▶ [Directions for this task] Only the number is wanted: how many lines of the listing below contain "click"?

[Listed entries Boundary: Start]

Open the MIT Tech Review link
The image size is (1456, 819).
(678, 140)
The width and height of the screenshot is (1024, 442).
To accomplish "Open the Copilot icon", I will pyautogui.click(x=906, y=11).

[Listed entries Boundary: End]
[Listed entries Boundary: Start]

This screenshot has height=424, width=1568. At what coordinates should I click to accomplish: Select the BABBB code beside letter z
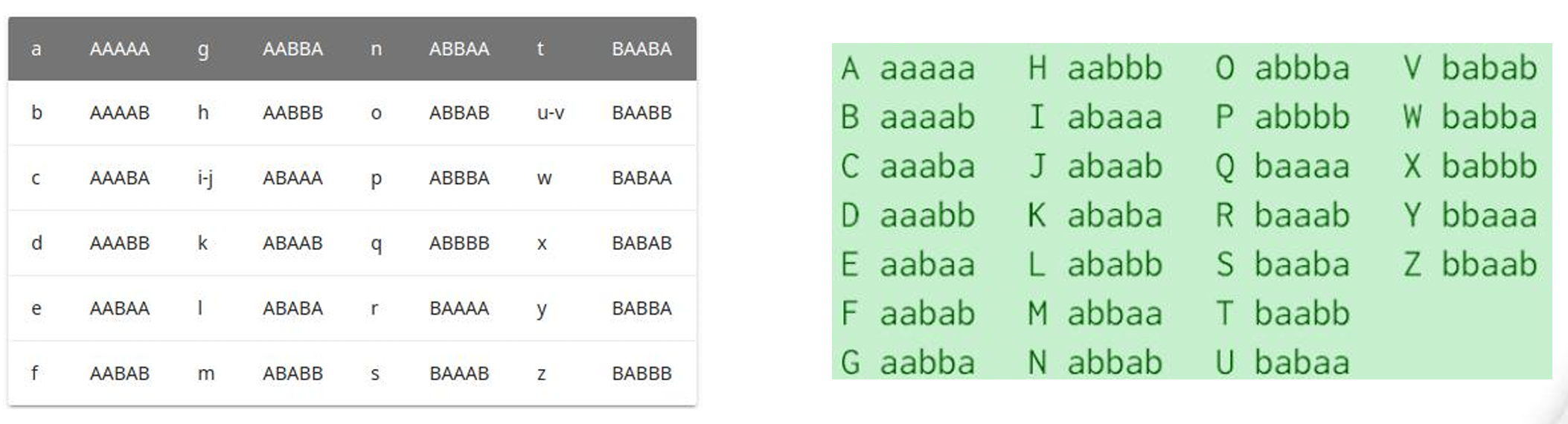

[Listed entries Boundary: End]

▶ [Task solution] 2